One difficulty with this point of view is our natural tendency to picture
atomic entities as pointlike, which of course contradicts our intuition
about space. One is tempted then to picture the properties as somehow
stretching this point out into a line. Instead, think of a point in
the frequency spectrum, and consider the spatial meaning of that point:
it is a wave spread out in time or space. A morphism has spatial extent
from the beginning, before the detailed properties of space have emerged.
The most basic property is connectivity, the underlying graph structure
of a category. Next comes subdivisibility, via composition.
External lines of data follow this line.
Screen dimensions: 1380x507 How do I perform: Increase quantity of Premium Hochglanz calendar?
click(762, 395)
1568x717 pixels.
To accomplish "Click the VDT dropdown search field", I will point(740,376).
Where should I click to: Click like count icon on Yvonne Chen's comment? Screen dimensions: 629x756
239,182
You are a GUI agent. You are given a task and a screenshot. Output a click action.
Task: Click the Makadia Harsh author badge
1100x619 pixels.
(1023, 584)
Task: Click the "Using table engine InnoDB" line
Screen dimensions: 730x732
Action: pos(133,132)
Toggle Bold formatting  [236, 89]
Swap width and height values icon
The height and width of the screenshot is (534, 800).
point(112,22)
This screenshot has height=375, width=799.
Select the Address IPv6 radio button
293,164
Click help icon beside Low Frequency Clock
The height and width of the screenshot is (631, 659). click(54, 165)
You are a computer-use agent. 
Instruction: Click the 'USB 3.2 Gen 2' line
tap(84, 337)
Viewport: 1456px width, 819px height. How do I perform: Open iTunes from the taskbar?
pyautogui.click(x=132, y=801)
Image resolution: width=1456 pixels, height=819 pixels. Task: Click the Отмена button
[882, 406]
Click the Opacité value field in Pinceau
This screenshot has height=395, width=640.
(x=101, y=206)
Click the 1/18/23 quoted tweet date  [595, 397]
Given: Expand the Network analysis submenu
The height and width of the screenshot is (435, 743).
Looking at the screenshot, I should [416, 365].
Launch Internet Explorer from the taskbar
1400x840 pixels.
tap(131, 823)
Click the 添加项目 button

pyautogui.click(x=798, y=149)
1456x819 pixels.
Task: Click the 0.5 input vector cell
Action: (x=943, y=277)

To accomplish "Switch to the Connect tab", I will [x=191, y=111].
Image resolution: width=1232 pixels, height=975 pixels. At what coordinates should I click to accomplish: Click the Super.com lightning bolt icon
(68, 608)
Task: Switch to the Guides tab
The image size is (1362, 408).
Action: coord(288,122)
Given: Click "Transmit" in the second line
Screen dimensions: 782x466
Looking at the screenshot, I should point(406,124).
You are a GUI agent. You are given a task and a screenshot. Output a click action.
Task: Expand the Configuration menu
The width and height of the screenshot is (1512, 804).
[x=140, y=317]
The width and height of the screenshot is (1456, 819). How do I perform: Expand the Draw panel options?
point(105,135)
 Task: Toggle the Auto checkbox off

>I think the picture you present above is of ZF tumbling out of
>first-order logic on its own and later being interpreted (or '*read*') by
>us in a certain way. I don't think this is quite correct. It seems to me
>that the axioms are constructed by us in the first place in order to
>capture the conception of interest.
I see these as consistent. ZF was indeed not brought down from a mountain
engraved on tablets, it is as you say a formalization of our intuitions
about collections. My point is that, at least in our austere Platonic
world of pure mathematics, the role of this formalization is not as
a supplement to our intuition but as a formal replacement for them.
If ZF were only a supplement we would presumably be allowed to refer
to our intuitions in formal proofs. While we certainly do so in our
informal practice of mathematics, this is not allowed formal proofs.